Find the word "width" in the listing below, then return every line it appears in.
Data shown Block Start
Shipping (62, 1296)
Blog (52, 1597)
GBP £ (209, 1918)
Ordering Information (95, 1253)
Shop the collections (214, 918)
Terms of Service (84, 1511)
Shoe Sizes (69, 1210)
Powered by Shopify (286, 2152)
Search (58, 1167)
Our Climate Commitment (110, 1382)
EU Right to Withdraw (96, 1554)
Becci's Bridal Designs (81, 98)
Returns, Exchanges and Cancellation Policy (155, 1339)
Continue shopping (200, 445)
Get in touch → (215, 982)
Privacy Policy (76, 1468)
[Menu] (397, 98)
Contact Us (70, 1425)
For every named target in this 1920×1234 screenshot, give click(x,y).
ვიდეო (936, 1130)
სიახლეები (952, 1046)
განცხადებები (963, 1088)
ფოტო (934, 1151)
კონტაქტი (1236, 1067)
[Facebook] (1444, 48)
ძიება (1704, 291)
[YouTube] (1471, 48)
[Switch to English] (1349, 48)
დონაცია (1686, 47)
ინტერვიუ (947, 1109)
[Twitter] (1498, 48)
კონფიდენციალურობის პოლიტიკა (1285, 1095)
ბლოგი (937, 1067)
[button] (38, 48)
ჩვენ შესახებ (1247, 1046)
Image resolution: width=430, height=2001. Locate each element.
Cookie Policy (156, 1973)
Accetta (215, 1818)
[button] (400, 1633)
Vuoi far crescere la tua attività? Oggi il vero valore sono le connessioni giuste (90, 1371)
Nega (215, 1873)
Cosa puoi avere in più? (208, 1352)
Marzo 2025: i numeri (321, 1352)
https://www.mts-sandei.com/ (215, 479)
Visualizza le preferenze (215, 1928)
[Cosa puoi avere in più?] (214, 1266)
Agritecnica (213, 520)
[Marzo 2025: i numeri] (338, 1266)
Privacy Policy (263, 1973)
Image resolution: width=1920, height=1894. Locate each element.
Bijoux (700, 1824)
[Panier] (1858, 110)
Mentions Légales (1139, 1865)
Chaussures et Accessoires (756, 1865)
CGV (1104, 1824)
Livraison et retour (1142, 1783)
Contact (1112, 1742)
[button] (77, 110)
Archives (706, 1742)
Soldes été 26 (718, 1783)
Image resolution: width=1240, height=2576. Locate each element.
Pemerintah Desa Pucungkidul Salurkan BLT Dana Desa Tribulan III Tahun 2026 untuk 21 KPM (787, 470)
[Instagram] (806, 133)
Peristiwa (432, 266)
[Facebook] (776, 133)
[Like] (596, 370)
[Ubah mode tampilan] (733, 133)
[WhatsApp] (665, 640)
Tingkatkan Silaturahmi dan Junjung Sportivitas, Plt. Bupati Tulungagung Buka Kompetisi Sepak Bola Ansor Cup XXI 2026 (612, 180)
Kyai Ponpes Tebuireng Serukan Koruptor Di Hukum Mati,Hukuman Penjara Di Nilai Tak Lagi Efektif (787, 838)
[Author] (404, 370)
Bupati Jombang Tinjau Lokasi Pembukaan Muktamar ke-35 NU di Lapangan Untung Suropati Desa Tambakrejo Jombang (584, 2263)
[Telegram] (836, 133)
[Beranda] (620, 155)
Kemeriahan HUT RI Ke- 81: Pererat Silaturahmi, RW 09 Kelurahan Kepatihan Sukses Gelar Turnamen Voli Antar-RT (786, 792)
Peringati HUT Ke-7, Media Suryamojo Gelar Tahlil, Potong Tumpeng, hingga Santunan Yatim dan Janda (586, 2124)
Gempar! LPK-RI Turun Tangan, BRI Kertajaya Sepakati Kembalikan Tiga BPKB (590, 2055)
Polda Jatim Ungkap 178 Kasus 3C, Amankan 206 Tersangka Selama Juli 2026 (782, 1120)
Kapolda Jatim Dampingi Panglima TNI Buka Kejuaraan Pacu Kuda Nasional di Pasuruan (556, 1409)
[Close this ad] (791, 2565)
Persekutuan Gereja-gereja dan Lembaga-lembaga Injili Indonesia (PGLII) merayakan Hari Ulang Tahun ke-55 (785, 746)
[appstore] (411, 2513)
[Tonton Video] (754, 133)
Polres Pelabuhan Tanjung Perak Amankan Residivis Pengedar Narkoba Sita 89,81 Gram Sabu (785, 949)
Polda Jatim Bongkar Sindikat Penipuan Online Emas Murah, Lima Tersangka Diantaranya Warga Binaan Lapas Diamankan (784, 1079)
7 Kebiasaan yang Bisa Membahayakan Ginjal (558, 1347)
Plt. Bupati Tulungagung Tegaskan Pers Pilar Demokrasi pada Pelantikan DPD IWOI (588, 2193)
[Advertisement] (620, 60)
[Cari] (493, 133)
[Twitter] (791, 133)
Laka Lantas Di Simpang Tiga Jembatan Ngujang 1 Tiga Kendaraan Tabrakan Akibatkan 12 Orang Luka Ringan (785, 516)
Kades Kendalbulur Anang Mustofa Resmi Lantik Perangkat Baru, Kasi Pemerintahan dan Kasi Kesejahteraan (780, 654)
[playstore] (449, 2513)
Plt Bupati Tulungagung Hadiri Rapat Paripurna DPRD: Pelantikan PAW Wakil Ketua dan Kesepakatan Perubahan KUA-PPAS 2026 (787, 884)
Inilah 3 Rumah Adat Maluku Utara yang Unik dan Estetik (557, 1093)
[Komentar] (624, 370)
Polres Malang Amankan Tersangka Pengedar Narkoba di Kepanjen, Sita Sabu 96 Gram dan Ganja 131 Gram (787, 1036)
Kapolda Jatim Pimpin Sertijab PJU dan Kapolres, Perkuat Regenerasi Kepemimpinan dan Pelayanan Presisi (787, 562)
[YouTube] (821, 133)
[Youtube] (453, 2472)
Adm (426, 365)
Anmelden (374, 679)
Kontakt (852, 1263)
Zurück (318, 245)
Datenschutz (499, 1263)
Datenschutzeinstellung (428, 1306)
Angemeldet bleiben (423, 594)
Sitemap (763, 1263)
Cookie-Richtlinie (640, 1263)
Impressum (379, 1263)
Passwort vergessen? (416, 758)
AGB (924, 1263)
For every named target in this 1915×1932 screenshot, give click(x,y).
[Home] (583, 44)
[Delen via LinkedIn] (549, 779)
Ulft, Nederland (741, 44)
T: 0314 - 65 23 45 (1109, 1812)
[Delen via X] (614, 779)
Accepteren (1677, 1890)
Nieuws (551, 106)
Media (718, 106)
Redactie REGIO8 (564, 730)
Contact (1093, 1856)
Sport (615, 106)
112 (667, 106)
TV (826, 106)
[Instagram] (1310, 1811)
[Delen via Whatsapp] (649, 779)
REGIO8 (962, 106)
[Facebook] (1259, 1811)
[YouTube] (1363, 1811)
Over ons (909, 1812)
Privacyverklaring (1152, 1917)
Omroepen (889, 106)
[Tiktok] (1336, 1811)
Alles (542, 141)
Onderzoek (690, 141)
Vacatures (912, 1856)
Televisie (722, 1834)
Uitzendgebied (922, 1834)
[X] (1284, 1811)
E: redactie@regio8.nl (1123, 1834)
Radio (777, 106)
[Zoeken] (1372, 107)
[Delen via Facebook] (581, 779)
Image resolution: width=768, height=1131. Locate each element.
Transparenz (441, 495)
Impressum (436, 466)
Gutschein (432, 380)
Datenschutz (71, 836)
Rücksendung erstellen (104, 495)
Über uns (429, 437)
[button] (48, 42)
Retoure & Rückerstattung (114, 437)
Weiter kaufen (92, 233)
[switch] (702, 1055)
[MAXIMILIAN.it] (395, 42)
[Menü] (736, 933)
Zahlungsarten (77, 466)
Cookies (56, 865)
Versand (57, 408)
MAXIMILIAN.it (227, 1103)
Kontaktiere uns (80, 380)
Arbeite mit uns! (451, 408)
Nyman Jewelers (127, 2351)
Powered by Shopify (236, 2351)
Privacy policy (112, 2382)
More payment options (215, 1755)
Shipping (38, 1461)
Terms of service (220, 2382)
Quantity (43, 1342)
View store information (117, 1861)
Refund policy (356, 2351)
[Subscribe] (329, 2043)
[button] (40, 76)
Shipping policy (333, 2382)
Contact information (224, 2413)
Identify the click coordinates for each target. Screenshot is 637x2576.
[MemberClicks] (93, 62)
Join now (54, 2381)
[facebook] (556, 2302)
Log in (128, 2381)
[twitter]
Data shown Block End
=== Solution below ===
Image resolution: width=430, height=2001. Locate each element.
Image resolution: width=1920, height=1894. Locate each element.
Image resolution: width=1240, height=2576. Locate each element.
Image resolution: width=768, height=1131. Locate each element.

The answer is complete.